Can we do scholarly work in public without relying on for-profit “social” platforms?

This is a big question I’ve been mulling over lately, especially as my new position at the University of Mary Washington will involve significant work on the Domain of One’s Own project. I won’t tackle all the implications of that question in a single blog post, but I do want to address one aspect of it: can we share things of value we discover ― and our thoughts about them ― without providing free labor or content to for-profit tech corporations? Even better, can we do so without everyone becoming a coder, web designer, and server administrator?

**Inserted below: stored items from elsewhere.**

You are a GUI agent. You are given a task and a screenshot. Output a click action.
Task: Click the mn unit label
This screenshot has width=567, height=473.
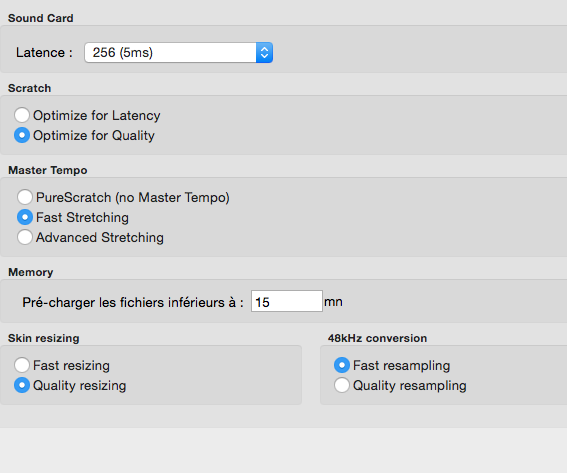[333, 302]
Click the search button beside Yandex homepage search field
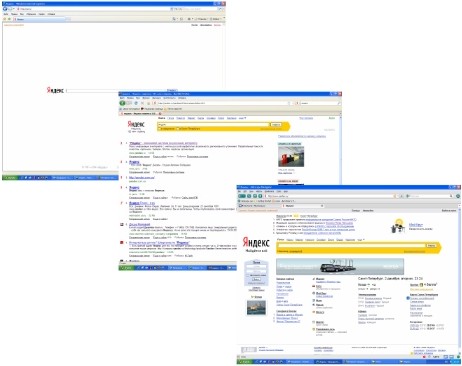This screenshot has width=462, height=366. tap(431, 245)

One tool that can help us accomplish this is hypothes.is. Hypothes.is is an open annotation tool for the web, allowing anyone to highlight, annotate, or comment on any webpage via a Chrome plugin (web developers can also install it on their sites, like I have with my blog). It’s similar to how Medium users can annotate and highlight blog posts on that platform, but you can use the hypothes.is plugin on any website. It’s important to note that hypothes.is users don’t alter the original website. Rather the hypothes.is plugin adds an annotation/highlighting layer over the webpage that only hypothes.is users can see, and hypothes.is users can toggle that annotation/highlighting layer on and off as they like. Here’s a video intro to the hypothes.is project:

Most discussion I’ve seen about hypothes.is has centered around this feature of page annotation, often discussing ways in which, say, students in a class can collaboratively annotate a single page as they study it together. However, hypothes.is has other, lesser known features that, in my mind, are both more interesting and more powerful.

The hypothes.is stream

What I think makes hypothes.is really interesting is the stream. Here you can find every public annotation in reverse time order (like Twitter). There is even an RSS feed for this stream. Of course, most people don’t want to read every annotation, so you can limit the results by user, tag, or search content. You can also send it simple queries in the URL. (Read more about these queries here.)

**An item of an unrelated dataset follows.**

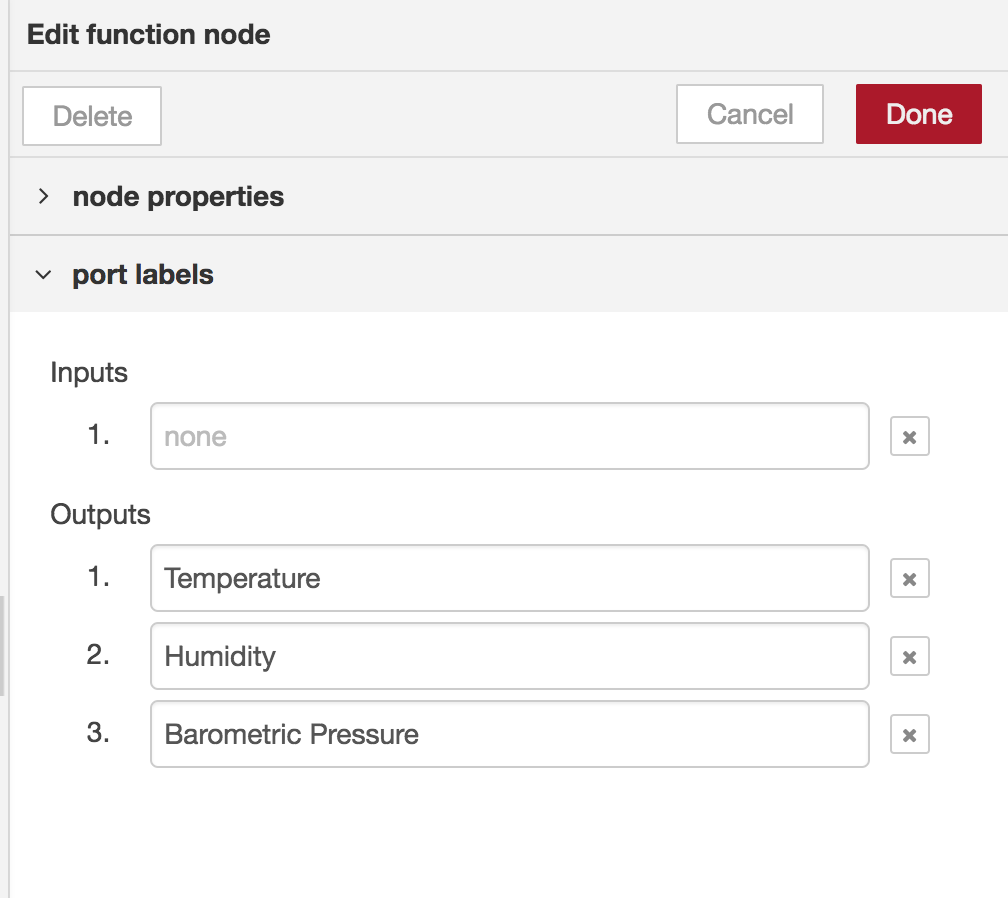
Task: Select the port labels section title
Action: [141, 274]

For example, here are all of my public annotations. And here are all public annotations tagged IndieWeb.

This means that scholars and students working in public can share the online resources they’ve found valuable, as well as their reactions to it, while using an “indie” tool, and without installing anything more complicated than a browser plugin. (Though, at least for now, that plugin means relying on Google, but one step at a time.) It also means that we can follow each other’s work, as well as connect with others working on similar topics (via tags).

The hypothes.is API

There are some limitations to the hypothes.is stream. Which, of course, is understandable given how young the tool is, and how much focus the annotation of individual pages has received, rather than the potential of the stream.

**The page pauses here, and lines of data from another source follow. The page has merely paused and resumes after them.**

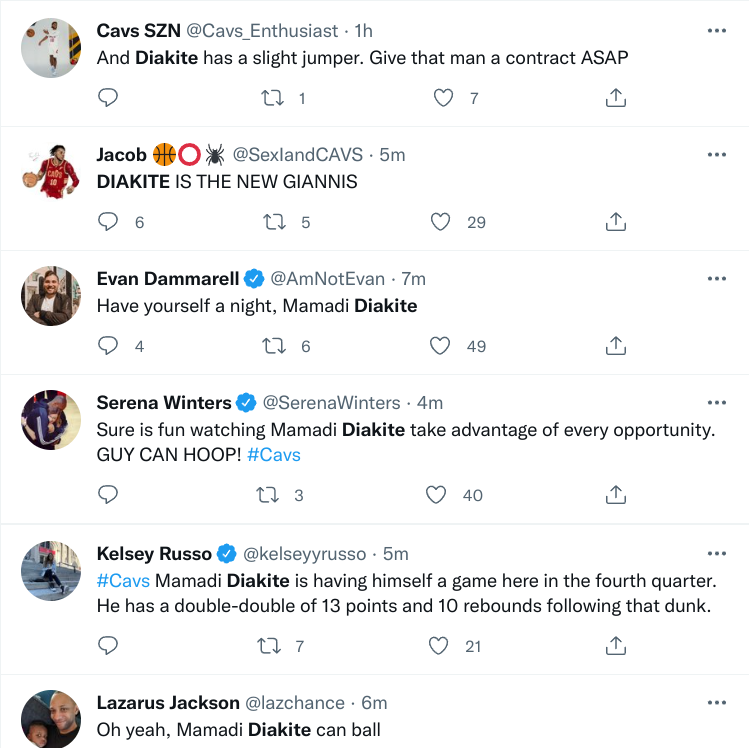Open the #Cavs hashtag in Serena Winters' tweet
This screenshot has width=749, height=748.
pyautogui.click(x=273, y=455)
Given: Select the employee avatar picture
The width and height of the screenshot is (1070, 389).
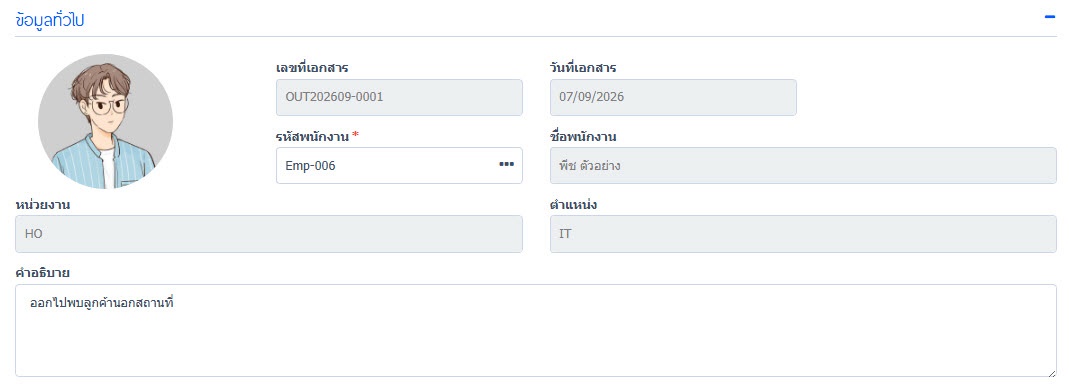Looking at the screenshot, I should tap(105, 121).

Users cannot directly download their annotations. As far as I can tell, they all live on the hypothes.is server. It also seems as if it’s not possible to combine search queries in the stream… say, all annotations by me and tagged IndieWeb. Or all annotations tagged with a class tag and a topical tag. (Someone please correct me if I’m wrong about these things, as I’d love to be able to do them!)

However, since hypothes.is is committed to supporting open work and seems to have an interest in collaborating with other developers and researchers, they have a fairly robust API (application programming interface). While most users will not tap into the API directly, it is possible for other IndieWeb and IndieEdTech developers to create tools that interact with and build on hypothes.is. Perhaps creating a WordPress plugin that will take all of a user’s annotations and collect them in a page on their website, integrated with the site’s theming. Or creating a program that will automatically publish all of a user’s annotations as bookmarks on their Known site, and maybe even cross-post those to Twitter. Things like these would make it even more powerful for non-coders interested in indie and non-profit tools. (These are some of the projects I hope to work on in my new role at UMW.)

One common drawback to IndieWeb and open-source tools is that they tend to require a significant technological background in order to use. So I like it a lot when someone makes a tool that is easy for most people to use, but also readily “hackable” for those of us who want to get under the hood and see how we might extend it. I’m excited to see what else it can do, and what cool things I can do with its API.

I’ll keep you posted… :)


Since writing this post, I’ve been digging into the hypothes.is API and doing some work. I’ve created a Python module called Pypothesis, which makes for fairly easy interaction with the hypothes.is API in a programming environment ― at least the GET part of the API, which fetches public annotations without needing to authenticate. Also included with Pypothesis is a script that will download a user’s annotations, annotations with a particular tag, or both, then extract the important information from them and write them to a simple MarkDown format. The output is a well-formed Jekyll-friendly page, which makes for easy use if you have a blog hosted on GitHub. But the MarkDown can also be converted to HTML with a program like PanDoc or MultiMarkDown, or pasted right into WordPress, if you enable MarkDown. I’ll be blogging in more detail about this Python module and future derivative projects soon, but for now, check it out on GitHub and read the (fairly detailed) documentation if you’d like to give it a whirl.